Montée et chute brutale d’une dynastie
C’est un autre Boutros qui va porter le nom de sa famille au sommet de la politique. Ralliant la République, Boutros Boutros Ghali, neveu de Waeyf, va faire des études de juriste avant de devenir professeur de droit international et de relations internationales à l’université du Caire (1949-1977). Ce défenseur du Tiers-monde, nassérien convaincu, brille par ses connaissances géostratégiques. C’est tout naturellement qu’il accepte de prendre le poste de ministre d’État égyptien des Affaires étrangères (après le ministre des Affaires étrangères dans l’ordre protocolaire) à partir de 1977 et en 1991, celui de vice-Premier ministre renouant avec la tradition familiale. Principal négociateur dans les accords de Camp David en 1978 et du traité de paix avec Israël un an plus tard, Boutros Boutros Ghali est élu Secrétaire général des Nations unies. Un symbole pour l’Égypte qui en fait un héros national et l’image internationale du régime du général Hosni Moubarak. Lorsqu’il impose la création d’un Haut-Commissariat aux droits de l’homme en 1996, il s’attire les foudres de Washington qui le supporte de moins en moins, lui reprochant sa trop grande indépendance vis à vis des États-Unis (il s’opposera au bombardement des serbes durant la guerre serbo-bosniaque de 1995). Ses rapports avec Madeleine Albright, alors ambassadrice à l’ONU, seront d’ailleurs exécrables. Face au lobby américain qui organise son renvoi après son mandat qui s’achève en 1997, il prend alors le poste de Secrétaire général de la Francophonie qu’il va diriger jusqu’en 2002. Plusieurs fois honoré pour son combat en faveur de la paix, ses funérailles en 2016, décédé à l’âge de 93 ans, seront quasi nationales.

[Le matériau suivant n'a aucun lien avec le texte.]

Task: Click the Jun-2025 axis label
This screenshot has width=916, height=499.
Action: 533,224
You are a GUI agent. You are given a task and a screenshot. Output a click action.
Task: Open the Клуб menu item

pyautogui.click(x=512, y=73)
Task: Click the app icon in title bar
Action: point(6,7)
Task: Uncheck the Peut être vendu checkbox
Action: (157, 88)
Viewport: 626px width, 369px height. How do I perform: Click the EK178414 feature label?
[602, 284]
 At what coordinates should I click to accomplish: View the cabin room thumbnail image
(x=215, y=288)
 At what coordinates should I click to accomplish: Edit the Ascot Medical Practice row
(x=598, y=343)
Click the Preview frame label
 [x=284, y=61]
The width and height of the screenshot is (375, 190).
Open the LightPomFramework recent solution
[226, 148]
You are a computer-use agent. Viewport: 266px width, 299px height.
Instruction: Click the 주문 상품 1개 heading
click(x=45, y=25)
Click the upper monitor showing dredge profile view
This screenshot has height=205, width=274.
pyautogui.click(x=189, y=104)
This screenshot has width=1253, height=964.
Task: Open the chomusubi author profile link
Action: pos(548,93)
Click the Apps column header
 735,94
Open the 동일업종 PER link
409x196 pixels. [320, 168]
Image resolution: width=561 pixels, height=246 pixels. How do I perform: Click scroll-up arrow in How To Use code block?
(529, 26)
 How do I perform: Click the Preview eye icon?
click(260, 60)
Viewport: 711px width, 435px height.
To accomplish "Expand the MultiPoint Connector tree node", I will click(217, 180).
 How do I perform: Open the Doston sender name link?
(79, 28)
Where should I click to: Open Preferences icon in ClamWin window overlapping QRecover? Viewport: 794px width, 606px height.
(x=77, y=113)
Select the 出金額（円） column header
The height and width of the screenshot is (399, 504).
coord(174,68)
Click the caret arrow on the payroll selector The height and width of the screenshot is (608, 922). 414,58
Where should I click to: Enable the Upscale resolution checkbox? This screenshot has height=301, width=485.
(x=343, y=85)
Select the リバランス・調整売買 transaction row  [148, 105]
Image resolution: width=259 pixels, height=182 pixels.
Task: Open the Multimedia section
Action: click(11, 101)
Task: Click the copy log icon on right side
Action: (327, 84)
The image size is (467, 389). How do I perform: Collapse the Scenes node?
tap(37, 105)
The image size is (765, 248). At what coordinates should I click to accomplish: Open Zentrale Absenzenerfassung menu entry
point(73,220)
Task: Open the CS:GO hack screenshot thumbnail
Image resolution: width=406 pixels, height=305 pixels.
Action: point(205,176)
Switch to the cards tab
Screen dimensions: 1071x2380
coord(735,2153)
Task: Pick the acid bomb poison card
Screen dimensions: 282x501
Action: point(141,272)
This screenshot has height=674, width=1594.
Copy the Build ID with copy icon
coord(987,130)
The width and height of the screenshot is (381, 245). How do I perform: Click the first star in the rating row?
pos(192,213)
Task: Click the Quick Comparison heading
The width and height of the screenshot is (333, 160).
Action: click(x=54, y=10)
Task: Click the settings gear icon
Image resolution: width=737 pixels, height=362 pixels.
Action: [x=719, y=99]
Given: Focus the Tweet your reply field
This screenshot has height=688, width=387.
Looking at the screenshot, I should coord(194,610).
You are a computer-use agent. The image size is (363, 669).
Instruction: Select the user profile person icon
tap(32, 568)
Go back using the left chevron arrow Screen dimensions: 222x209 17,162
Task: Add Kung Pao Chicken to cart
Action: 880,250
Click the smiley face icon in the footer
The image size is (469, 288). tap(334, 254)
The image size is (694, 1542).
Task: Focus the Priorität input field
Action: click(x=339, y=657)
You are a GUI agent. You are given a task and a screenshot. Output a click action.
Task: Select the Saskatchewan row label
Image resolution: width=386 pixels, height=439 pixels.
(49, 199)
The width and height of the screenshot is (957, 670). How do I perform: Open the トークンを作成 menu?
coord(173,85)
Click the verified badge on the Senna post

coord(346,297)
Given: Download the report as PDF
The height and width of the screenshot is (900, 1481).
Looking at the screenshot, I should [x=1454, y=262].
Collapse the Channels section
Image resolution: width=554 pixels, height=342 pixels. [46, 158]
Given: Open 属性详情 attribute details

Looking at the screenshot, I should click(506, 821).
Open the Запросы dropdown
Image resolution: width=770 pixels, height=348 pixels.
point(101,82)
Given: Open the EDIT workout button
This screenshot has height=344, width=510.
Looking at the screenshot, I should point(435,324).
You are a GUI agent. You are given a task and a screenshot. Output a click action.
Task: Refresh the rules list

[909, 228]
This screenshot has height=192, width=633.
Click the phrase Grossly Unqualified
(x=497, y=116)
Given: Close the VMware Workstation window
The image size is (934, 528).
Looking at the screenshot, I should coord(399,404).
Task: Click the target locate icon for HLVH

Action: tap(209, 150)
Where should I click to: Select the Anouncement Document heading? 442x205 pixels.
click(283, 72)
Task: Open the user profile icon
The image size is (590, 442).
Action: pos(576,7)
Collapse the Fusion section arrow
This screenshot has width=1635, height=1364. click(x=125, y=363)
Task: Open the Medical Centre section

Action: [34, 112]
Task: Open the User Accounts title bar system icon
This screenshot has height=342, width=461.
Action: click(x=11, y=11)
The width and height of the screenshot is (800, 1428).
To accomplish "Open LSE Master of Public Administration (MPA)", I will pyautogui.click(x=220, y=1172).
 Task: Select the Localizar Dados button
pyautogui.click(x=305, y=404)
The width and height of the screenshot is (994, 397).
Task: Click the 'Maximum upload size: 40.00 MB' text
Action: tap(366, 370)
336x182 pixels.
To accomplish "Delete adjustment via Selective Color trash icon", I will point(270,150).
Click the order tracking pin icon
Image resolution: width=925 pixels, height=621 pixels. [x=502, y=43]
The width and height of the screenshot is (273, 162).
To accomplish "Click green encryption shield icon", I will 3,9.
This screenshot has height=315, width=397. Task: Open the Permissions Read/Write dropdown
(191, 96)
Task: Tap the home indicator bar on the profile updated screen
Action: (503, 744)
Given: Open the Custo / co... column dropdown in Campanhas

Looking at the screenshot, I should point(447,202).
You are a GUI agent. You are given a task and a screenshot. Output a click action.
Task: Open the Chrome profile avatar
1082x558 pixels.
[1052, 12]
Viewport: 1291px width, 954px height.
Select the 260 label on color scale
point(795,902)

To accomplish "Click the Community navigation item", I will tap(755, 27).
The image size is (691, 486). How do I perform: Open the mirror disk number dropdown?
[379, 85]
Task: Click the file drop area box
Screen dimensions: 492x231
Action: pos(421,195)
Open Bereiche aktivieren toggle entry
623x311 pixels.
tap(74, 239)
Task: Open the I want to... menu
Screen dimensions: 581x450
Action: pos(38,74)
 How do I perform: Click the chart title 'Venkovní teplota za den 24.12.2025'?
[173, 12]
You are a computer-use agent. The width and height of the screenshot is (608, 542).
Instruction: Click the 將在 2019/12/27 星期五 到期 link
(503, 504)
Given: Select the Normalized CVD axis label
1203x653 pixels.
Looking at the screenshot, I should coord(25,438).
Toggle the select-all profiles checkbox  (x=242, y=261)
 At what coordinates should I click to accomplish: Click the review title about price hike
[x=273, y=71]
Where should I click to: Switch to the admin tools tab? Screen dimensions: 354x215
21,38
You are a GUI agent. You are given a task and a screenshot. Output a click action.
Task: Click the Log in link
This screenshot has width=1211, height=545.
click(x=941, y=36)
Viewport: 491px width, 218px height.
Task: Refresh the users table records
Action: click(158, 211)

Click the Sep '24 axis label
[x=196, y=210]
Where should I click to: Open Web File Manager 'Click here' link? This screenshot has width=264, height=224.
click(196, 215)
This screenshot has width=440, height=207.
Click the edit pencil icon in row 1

La famille Boutros a vécu douloureusement les soubresauts de la révolution de 2011 qui a mis fin à la présidence d’Hosni Moubarak. Un des neveux de Boutros Boutros Ghali, Youssef, ancien ministre de l’Économie de 1997 à 2001 puis des finances de 2004 à 2011 (il est reconnu comme celui qui a modernisé le système de retraite égyptien), a été obligé quitter le pays manu militari. Désormais déchus, les Boutros résident entre le Liban et le Royaume-Uni et n’occupent plus aucun poste dans le gouvernement actuel, tournant ainsi une page importante de l’histoire égyptienne.